Yahoo Board Spurns Microsoft’s Fistful of Dollars

Yahoo’s board of directors has unanimously voted that Microsoft’s unsolicited takeover bid is “not in the best interests” of the Web portal, a widely expected move that could put pressure on Redmond to beef up its US$44.6 billion offer.

Yahoo’s board met over the weekend to consider the $31 per share offer, which Microsoft announced on Feb. 1. Yahoo disclosed the vote on Monday, with CEO Jerry Yang explaining the board’s reasoning in an e-mail to employees that the company also filed with the Securities and Exchange Commission.

“We believe Microsoft’s proposal substantially undervalues Yahoo,” Yang wrote, “including our highly recognizable global brand, large worldwide audience, significant recent investments in advertising platforms, future growth prospects, our ability to generate free cash flow and our earnings potential as well as substantial unconsolidated investments (like Alibaba and Yahoo Japan).”

An AOL Merger?

Yahoo did not close the door to considering an enhanced offer or other opportunities — in fact, reports surfaced Monday that Yahoo may talk with AOL about a possible merger.

“The board of directors is continually evaluating all of its strategic options in the context of the rapidly evolving industry environment and we remain committed to pursuing initiatives that maximize value for all stockholders,” Yahoo said.

Microsoft did not immediately respond to the Yahoo board’s decision. The software giant could decide to convince Yahoo shareholders directly to tender their shares, but that would likely be a difficult battle. Microsoft could also boost the price it is offering, which could put additional pressure on Yahoo’s board.

Reassurance From Yang

Yahoo shares were up more than 1 percent in late morning trading Monday to $29.54, while Microsoft stock was down nearly 2 percent to $28.01.

Microsoft’s initial offer represented a 62 percent premium over Yahoo’s closing stock price the day before the bid was disclosed. The offer came as Yahoo was reeling from a weak earnings report and the news that he had ordered 1,000 jobs cut as part of a restructuring push.
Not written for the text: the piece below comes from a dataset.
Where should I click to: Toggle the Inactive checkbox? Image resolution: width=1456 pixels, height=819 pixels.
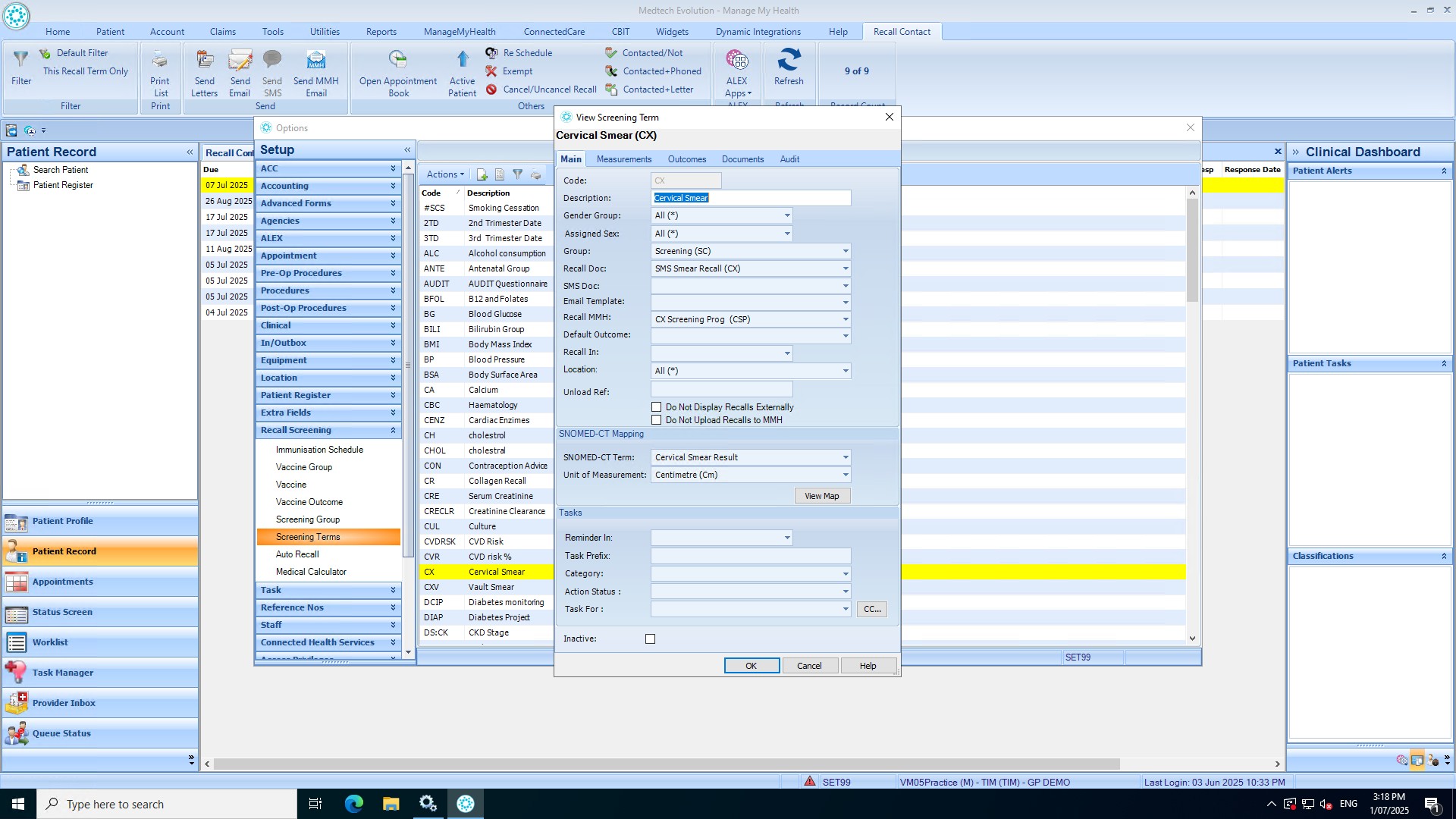tap(651, 639)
Yang has sought to reassure employees through e-mail messages that Yahoo filed with the SEC.

“We can’t let any of the noise we’re hearing around this situation distract us from our core mission,” he wrote to workers last week. “It’s critical that we continue to focus on running our business, executing our strategy and delivering value to all of our users, advertisers and publishers.”

More Time?

Yahoo employees may have cause for worry, Sterling Market Intelligence Principal Analyst Greg Sterling told the E-Commerce Times.

“This isn’t a merger, it’s an acquisition, and the ours-is-better attitude may be the prevailing one in making decisions about what to keep and what to get rid of,” Sterling said. “If Microsoft cannot be objective about products and resource allocation, it won’t realize the full value of the deal. Regardless, it’s going to be a challenging and difficult integration process that will likely see numerous casualties.”

Yahoo may believe that with more time it can become more competitive with Google, and Yang may be pressing the board for more time for his ideas to refocus the portal on being the top Internet starting point for users and the “must buy” for advertisers to take hold, Sterling added.

“The combined company may be much stronger in selected areas, but one of them is unlikely to be search — at least in the near term,” he said.

More Money?

In addition to making a tender offer to shareholders or raising its price, Microsoft has other strategic options, including attempting to reshape the Yahoo board by nominating alternative directors for election at the company’s annual meeting this spring.

Nevertheless, the offer may need to be raised to closer to $35 per share for Yahoo to budge.

Already, some activist shareholders have begun to raise their voices in favor of a sale of the company. One group, which calls itself Yahoo Plan B, said it controls about 2.1 million shares — mainly in the hands of former Yahoo employees — said it has “no desire to see Yahoo continue independently with the current board and management team in place” and said it would offer its shares “to the highest bidder.”

The pool of potential buyers for Yahoo appears to be small, so whether a bigger offer is coming may hinge on whether Microsoft feels it can make the purchase pay off through enhanced competitiveness with Google.

“The real problem in my view is the fact that both companies were around before Google was even started, and yet they have lost the search engine lead they once had and have not been able to come up with new ideas that work better than Google,” Peter Cohan, president of Peter Cohan & Associates, told the E-Commerce Times.

“Unless the deal unleashes some Google-beating innovation, I am not optimistic about Microsoft being able to earn back the $44.6 billion purchase price,” he said.